確かに、好きではない作業をさせられるというのは苦痛だろう。加えて、好きなこともさせてもらえないのだ。対外的に見てひどい罰などではない。だが同時に本人たちにとっては、これ以上ないほど効果的な罰にもなりそうだと思った。案の定、目の前で交わされる私とリーファの会話を聞いた魔術師塔の者たちは、絶望的な表情を顔に浮かべていた。
よほど研究から引き離されるのが嫌なのだろう。なんともわかりやすいことだった。
そもそも魔術師塔で研究などしている者たちの多くは、それ以外に興味を持てない者達ばかりなのだ。
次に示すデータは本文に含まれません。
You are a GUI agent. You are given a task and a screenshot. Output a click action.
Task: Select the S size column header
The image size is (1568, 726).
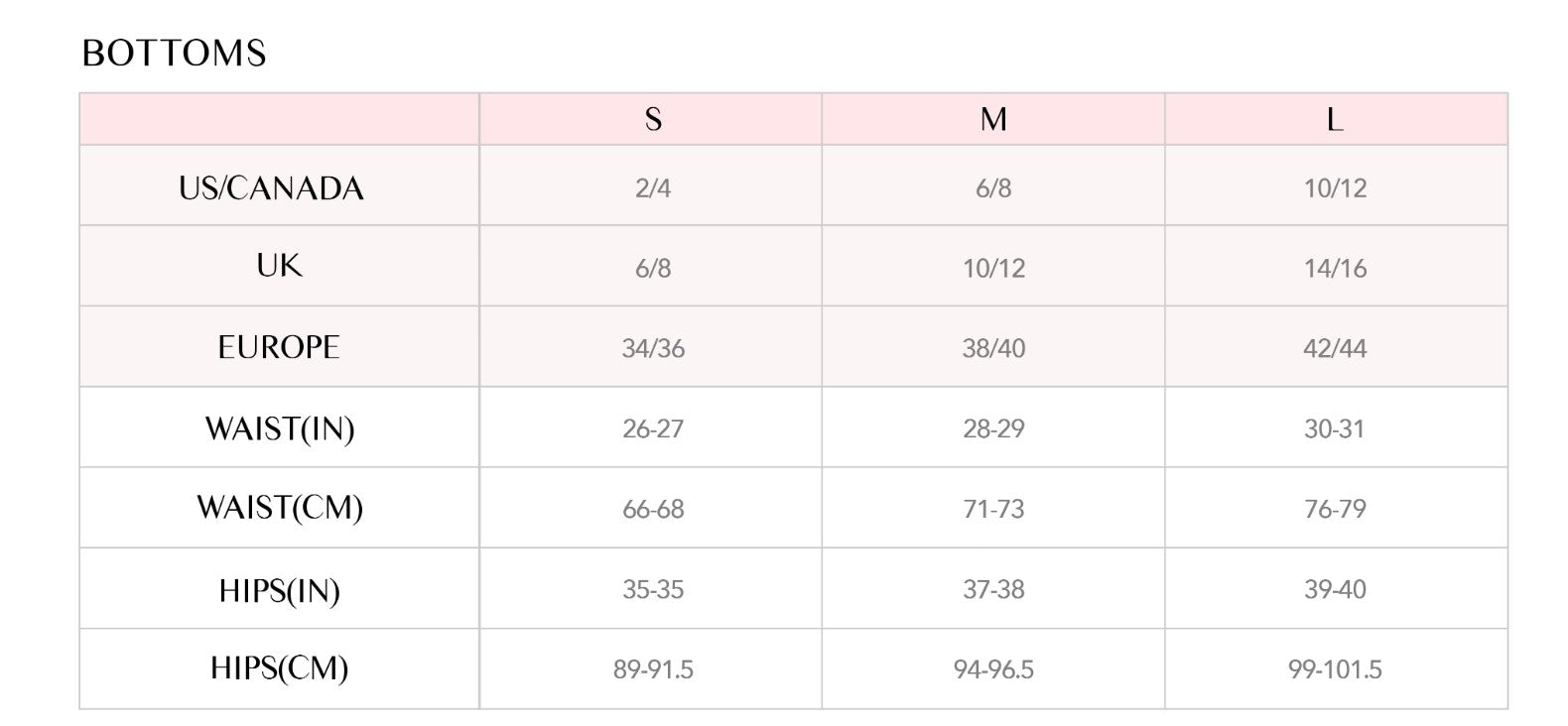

リーファの言うようにおそらくは減給や降格よりよほど効果的だろう。
曽祖父は笑った。
「あっはっは。リーファは存外に厳しいことを言うんだね。確かに、彼らにとってはそれが一番の罰かもしれない」
そうして向かい側で陰鬱な顔になった彼らへと改めて向き直る。
「うん、いいんじゃないかな。僕も賛成だよ」
こちらに向けて頷いてきたので私は同じように頷いた。
同じように、改めて彼らへと向き直る。
「聞いていたね。君たちへの罰は決まった。向こう三ヶ月の、王宮の総務省への出向を命じる。その間の研究の停止と同時に今後、同じようなことが起こらないようにするための予防策の検討も共に命じよう」
それを彼らへの罰とする。
書類関連はまた後回しになるのだけれど。
言い渡すと、彼らは非常に悲痛な顔をして、しかし自分たちのしでかしたことも充分に理解しているのだろう、食い下がったり抗ったりする様子は一切見せなかった。ただ粛々と頷いて。
「かしこまりました。寛大な処罰、感謝いたします」
そう、殊勝に頭を下げたのだった。